In a patient with uncal herniation from a right-sided mass, which pupil dilates first?

A. Left pupil (contralateral) B. Right pupil (ipsilateral) C. Both pupils simultaneously D. Neither - pupils remain normal E. Depends on site of lesion

Answer: B

Explanation: In uncal herniation, the ipsilateral pupil dilates first. This is because the uncus (medial temporal lobe) on the side of the mass herniates through the tentorial incisura and compresses the ipsilateral CN III. The parasympathetic fibres for pupil constriction run on the external surface of CN III and are affected first by external compression, causing loss of parasympathetic tone and pupil dilation. The contralateral pupil may dilate later as the brainstem is compressed and the contralateral CN III becomes involved.


Question 4

A patient has a stroke with complete homonymous hemianopia but intact motor function and language. Which artery territory is affected?

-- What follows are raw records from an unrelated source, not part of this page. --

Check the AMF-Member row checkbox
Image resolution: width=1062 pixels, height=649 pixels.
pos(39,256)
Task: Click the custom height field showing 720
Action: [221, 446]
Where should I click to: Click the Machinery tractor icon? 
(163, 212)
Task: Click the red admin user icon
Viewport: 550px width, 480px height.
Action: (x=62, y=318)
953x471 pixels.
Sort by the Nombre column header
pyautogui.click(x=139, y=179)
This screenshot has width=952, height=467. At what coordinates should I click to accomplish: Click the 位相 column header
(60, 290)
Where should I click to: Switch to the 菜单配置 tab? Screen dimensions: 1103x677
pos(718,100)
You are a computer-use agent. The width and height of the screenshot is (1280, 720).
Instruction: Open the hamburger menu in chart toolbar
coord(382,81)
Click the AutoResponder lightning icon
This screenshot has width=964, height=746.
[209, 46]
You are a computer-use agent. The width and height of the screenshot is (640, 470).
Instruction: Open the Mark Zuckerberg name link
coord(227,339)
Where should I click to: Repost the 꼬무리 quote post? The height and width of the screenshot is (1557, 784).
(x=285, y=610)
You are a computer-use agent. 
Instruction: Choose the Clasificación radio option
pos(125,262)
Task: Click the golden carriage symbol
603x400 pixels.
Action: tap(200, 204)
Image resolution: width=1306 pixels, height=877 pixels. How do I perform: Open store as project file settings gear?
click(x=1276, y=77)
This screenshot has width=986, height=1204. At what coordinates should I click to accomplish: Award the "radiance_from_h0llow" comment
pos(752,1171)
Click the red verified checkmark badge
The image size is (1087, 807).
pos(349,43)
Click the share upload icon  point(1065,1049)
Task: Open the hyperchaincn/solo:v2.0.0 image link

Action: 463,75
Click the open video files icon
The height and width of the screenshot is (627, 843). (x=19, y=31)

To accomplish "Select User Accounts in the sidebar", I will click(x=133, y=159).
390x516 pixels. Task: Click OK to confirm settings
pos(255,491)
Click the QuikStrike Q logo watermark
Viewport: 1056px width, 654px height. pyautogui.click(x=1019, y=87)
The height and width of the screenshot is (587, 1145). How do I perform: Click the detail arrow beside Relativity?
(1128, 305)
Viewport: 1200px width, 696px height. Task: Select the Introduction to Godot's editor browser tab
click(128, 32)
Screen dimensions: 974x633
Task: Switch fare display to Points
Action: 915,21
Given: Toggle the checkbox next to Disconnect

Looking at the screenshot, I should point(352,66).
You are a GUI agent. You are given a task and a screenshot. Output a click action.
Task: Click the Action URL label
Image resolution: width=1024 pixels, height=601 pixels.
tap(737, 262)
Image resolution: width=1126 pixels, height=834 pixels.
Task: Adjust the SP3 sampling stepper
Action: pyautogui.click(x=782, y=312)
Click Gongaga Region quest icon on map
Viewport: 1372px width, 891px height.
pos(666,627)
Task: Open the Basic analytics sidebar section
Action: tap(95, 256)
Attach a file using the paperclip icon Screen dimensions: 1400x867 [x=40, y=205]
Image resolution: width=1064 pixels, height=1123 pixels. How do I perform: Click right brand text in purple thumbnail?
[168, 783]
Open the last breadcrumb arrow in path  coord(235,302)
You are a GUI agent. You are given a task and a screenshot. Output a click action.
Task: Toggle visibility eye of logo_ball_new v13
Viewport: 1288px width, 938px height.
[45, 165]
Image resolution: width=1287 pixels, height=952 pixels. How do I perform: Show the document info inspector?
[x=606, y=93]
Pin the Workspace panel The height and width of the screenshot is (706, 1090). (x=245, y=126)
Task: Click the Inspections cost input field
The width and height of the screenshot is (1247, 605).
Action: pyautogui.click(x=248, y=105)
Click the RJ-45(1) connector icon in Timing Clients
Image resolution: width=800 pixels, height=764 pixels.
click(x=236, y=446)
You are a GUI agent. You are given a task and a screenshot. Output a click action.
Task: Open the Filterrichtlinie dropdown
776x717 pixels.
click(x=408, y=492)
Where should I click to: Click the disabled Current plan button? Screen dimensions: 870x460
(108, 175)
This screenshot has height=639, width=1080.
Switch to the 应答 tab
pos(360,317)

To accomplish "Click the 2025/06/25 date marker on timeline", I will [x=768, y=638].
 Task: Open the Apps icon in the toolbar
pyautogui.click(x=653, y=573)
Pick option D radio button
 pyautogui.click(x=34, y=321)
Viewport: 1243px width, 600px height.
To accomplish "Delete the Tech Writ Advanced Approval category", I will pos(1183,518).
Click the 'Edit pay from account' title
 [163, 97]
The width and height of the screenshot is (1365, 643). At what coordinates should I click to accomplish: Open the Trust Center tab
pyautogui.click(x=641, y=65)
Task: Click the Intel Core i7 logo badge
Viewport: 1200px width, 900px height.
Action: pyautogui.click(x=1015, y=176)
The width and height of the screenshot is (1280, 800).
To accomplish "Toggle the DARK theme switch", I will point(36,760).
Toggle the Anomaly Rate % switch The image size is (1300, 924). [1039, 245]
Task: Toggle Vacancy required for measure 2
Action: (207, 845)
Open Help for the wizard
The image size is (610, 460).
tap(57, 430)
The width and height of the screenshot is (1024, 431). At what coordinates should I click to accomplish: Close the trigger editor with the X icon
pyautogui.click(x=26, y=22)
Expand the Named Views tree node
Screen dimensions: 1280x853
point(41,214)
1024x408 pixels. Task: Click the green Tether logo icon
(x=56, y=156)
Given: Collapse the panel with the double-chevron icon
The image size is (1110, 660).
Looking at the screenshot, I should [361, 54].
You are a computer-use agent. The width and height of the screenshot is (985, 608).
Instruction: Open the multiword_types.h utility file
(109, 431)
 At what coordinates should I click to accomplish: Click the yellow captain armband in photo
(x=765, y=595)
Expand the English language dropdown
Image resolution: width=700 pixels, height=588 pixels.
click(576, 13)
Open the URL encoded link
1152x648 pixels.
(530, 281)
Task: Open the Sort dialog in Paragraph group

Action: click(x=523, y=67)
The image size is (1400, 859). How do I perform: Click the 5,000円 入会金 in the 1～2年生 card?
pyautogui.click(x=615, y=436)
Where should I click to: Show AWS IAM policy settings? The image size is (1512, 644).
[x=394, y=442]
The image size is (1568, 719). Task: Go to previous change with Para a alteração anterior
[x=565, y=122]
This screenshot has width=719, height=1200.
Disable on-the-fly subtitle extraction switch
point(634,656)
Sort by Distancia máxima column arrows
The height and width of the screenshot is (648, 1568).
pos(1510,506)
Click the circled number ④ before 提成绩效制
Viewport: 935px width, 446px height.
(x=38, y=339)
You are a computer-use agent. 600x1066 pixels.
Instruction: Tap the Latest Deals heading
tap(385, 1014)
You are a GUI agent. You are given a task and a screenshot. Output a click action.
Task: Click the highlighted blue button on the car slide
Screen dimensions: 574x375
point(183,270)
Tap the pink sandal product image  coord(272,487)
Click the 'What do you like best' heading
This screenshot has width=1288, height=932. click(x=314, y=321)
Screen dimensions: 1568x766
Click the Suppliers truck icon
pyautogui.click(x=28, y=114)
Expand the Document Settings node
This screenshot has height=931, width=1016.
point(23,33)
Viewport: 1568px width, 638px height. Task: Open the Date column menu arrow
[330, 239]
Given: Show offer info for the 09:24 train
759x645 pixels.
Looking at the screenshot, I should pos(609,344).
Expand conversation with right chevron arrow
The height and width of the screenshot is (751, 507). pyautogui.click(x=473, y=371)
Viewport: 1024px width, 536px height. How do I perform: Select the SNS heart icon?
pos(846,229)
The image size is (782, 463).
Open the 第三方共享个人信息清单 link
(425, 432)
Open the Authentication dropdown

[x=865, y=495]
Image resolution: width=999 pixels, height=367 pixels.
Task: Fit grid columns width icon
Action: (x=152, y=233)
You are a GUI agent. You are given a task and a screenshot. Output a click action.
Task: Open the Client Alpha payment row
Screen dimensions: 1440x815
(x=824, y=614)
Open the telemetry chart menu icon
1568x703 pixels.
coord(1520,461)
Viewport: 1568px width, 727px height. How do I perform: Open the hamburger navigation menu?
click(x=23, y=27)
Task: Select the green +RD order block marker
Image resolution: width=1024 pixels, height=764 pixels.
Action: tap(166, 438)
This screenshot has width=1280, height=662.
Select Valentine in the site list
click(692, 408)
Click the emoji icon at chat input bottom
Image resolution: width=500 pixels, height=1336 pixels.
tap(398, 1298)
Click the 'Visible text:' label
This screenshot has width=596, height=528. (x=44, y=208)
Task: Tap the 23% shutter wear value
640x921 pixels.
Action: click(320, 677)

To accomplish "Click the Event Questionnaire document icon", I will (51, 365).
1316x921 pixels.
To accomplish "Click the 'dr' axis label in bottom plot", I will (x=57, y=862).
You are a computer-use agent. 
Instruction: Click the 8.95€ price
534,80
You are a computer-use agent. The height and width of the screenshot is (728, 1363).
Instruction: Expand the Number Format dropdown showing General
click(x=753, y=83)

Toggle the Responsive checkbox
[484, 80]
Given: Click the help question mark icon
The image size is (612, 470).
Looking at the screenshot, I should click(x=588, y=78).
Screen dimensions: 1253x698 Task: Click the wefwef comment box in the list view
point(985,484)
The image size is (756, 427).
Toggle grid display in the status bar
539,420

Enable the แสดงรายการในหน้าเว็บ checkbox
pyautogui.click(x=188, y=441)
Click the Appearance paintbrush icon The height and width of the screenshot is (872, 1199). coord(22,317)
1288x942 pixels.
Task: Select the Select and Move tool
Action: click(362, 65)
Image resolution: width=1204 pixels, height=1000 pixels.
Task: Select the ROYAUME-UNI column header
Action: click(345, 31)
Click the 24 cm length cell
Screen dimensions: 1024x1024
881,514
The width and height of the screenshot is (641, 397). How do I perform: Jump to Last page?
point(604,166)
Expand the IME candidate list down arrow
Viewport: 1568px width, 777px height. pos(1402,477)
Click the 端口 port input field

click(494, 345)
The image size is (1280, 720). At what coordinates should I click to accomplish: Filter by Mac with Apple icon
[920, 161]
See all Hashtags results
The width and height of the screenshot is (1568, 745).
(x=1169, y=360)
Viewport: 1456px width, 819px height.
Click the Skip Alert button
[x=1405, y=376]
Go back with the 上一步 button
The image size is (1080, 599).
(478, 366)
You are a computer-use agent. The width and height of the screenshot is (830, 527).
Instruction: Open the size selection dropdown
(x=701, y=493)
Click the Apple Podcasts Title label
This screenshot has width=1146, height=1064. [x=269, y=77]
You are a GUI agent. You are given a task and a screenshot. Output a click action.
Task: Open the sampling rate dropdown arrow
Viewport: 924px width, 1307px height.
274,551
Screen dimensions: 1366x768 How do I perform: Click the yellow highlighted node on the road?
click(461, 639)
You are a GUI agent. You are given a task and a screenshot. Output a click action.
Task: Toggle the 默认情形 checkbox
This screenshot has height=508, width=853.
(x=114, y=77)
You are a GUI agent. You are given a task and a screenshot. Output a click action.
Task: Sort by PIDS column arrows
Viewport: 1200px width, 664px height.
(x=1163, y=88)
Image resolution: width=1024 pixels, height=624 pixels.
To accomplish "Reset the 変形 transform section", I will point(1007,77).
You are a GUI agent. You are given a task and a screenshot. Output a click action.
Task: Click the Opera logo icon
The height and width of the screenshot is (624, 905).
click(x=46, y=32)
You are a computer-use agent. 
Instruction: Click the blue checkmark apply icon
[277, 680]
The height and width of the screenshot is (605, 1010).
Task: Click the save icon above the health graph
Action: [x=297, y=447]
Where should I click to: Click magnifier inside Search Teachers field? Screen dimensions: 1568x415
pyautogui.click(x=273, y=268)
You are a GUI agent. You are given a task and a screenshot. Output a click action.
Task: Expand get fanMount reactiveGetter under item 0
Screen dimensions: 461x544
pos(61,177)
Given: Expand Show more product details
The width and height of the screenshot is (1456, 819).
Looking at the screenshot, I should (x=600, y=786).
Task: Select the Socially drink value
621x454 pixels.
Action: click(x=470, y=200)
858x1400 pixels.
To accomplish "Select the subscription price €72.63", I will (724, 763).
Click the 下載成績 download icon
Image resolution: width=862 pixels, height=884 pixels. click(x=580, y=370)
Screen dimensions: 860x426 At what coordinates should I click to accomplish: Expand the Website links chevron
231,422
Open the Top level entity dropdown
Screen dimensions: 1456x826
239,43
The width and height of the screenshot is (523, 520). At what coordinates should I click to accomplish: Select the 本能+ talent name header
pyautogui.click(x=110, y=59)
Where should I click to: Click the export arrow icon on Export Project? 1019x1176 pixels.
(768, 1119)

A. Anterior cerebral artery B. Middle cerebral artery C. Posterior cerebral artery D. Anterior choroidal artery E. Posterior communicating artery

Answer: C

Explanation: The posterior cerebral artery (PCA) supplies the occipital lobe, including the primary visual cortex along the calcarine sulcus. PCA territory stroke classically causes contralateral homonymous hemianopia without motor or language deficits (which are MCA territory). The PCA also supplies the inferomedial temporal lobe (memory) and posterior thalamus. MCA stroke would typically cause hemiparesis and aphasia/neglect. ACA stroke causes leg weakness. Anterior choroidal artery can cause hemianopia but typically with hemiplegia and hemisensory loss.


Question 5

What is the rate of CSF production by the choroid plexus?

A. 50 mL/day B. 150 mL/day C. 500 mL/day D. 1000 mL/day E. 2000 mL/day

Answer: C

Explanation: The choroid plexus produces approximately 500 mL of CSF per day (about 0.35-0.4 mL/min). The total CSF volume is approximately 150 mL, meaning CSF turns over 3-4 times per day. CSF is absorbed primarily by arachnoid granulations into the superior sagittal sinus. This production rate is relatively constant but absorption is pressure-dependent. In hydrocephalus, either production exceeds absorption (communicating) or flow is obstructed (non-communicating).